Sunday, June 14, 2009

One View

Phoebe on the right with her fellow PhD friends.

Now that I'm 50 years old, I look at the world differently. It was inevitable, I suppose and I know I'm not the first 50 year old to feel this way, still it's curious to look around and assess the world from this misnamed halfway point.

Last night was our friends' daughter's (Phoebe's) PhD celebration at her parents' house. Doris and Stephen are like family and therefore by extension, Phoebe and her family are part of ours. For me, Phoebe represents energy -- the kind of energy I don't think I ever had even when I was her age (early 30s). In the past 5 years she has gotten married with a large wedding at her parents' house, she had her first child, and completed her PhD in Philosophy and Anthropology with a focus on shell fossils.

Just writing that paragraph made me tired. Was I that ambitious 20-25 years ago? I don't think so, but I know I could stay up later than I can now. I know my body didn't hurt as much as it does now. And I know I could eat a helluva lot more than I can now and not suffer the consequences.

But then I look at Phoebe's mom, the Grandmother to Phoebe's daughter Jocelyn. Doris is in her mid-late 60s and seems to have more energy than Phoebe. Two days a week she provides daycare for Jocelyn and two other days a week she provides daycare for her other grandchild, Maisy (only a few months older than her cousin Jocelyn). Occasionally she watches Elliot and like one of those relationship mazes, he is the son of her son-in-law's brother and his wife.
Elliot has a new baby sister, Penelope and while she has yet to stay with Doris and Stephen, her other Grandmother steps in.

This, I suppose, is what everyone thinks about when they define nuclear family and even though it's gotten a bad rap as of late, it's a pretty sweet deal. Everyone seems extremely happy with the arrangement. In addition to all the daycare, there's a weekly evening meal where the whole lot of them get together for a massive dinner that includes food fit for the vegetarians and the carnivores, the lactose intolerant and the gluten-free dieters.

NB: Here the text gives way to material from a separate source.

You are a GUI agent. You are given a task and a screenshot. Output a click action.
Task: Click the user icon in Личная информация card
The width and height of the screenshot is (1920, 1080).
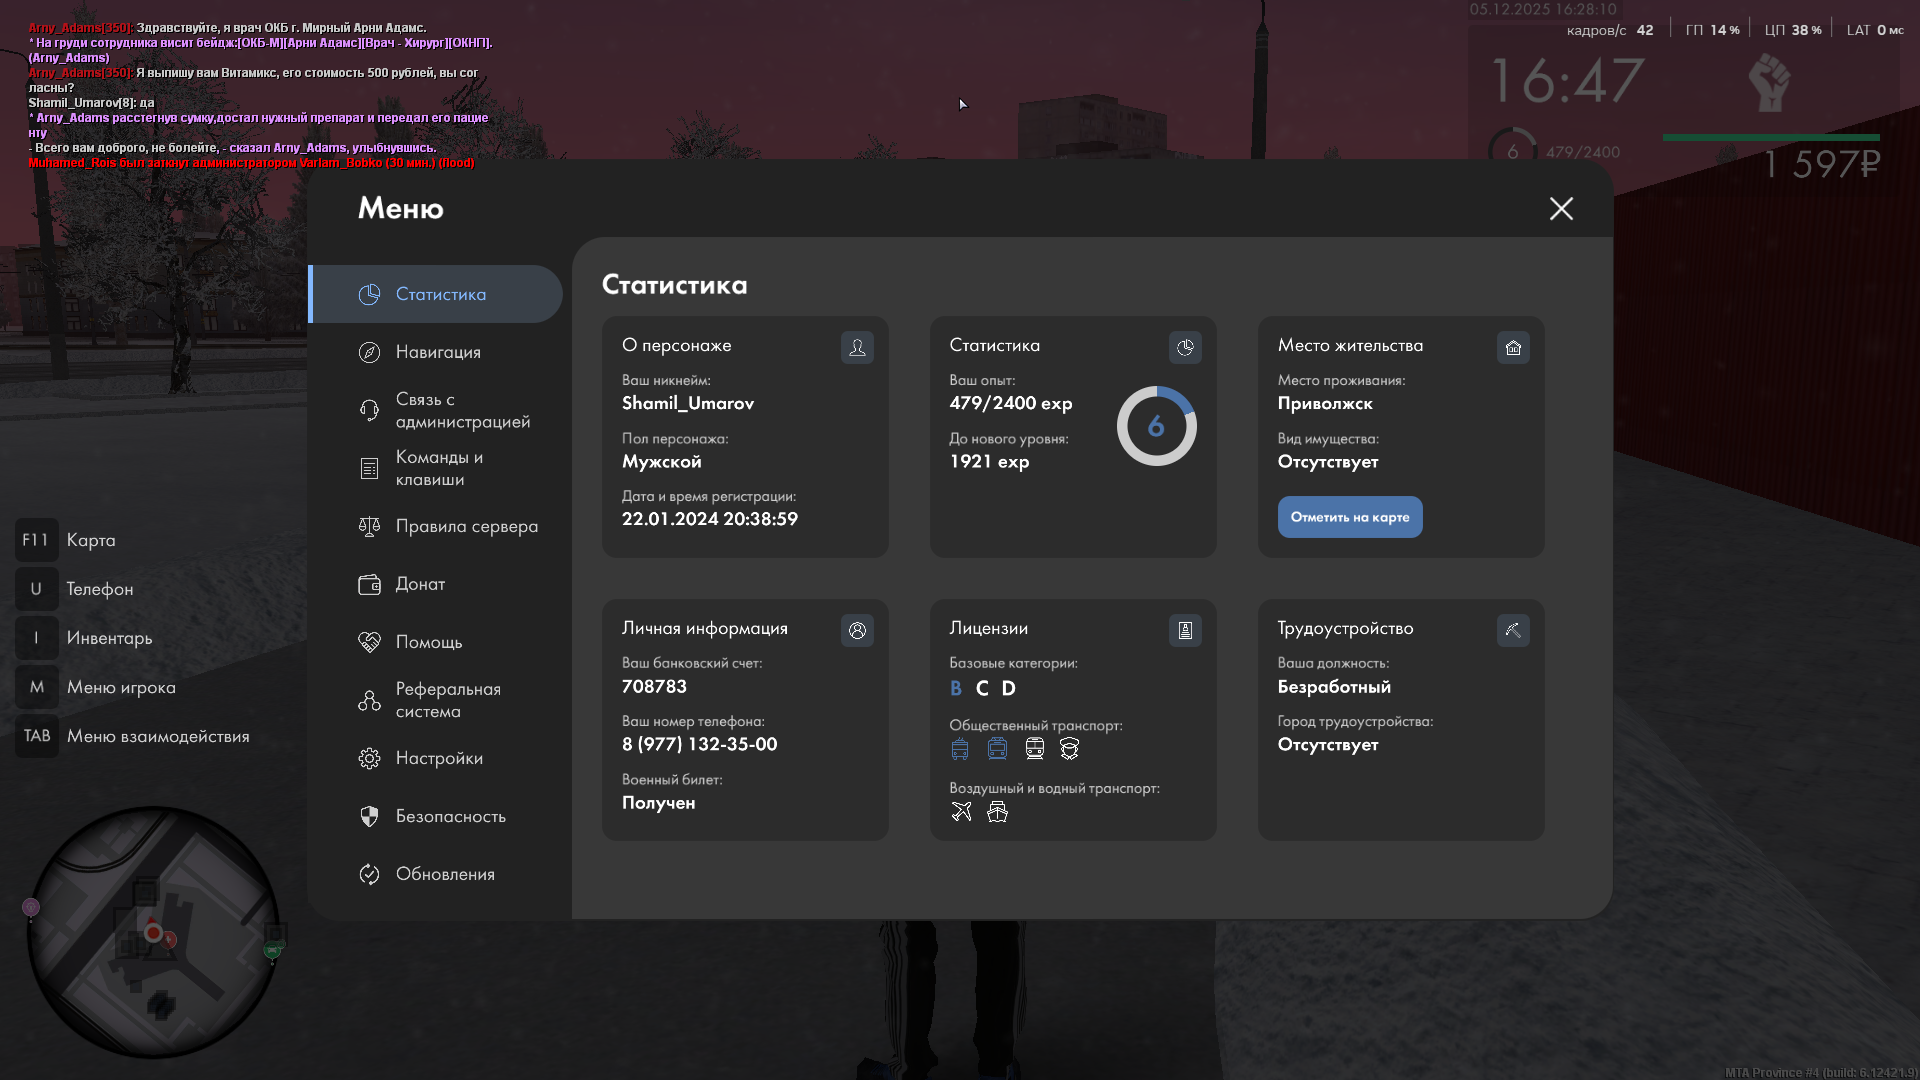pyautogui.click(x=857, y=630)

Is this what I want in my life? No. I'm happy. I'm content. I like the relationship I have at home with Ann, with my friends, and with my biologicals. It all suits me and it does not wear me out...well, not on a weekly basis. But mine is just one view of family; Doris and Steven's is another view. Theirs suits them as much as mine suits me.

Yet, like a Venn Diagram we cross, sharing a family space of commonalities. Their family represents energy and laughter, and accomplishments. Mine represents the same laughter, but it's much more relaxed and settled. There aren't big things to get accomplished and though my niece may end up with a PhD at some point in her life, no one is working on such accomplishments while getting married and then getting pregnant.

Phoebe's homemade PhD cake (made by her mother, Doris) representing the three degrees of the three candidates - fish, charcoal and shells...yes, all edible.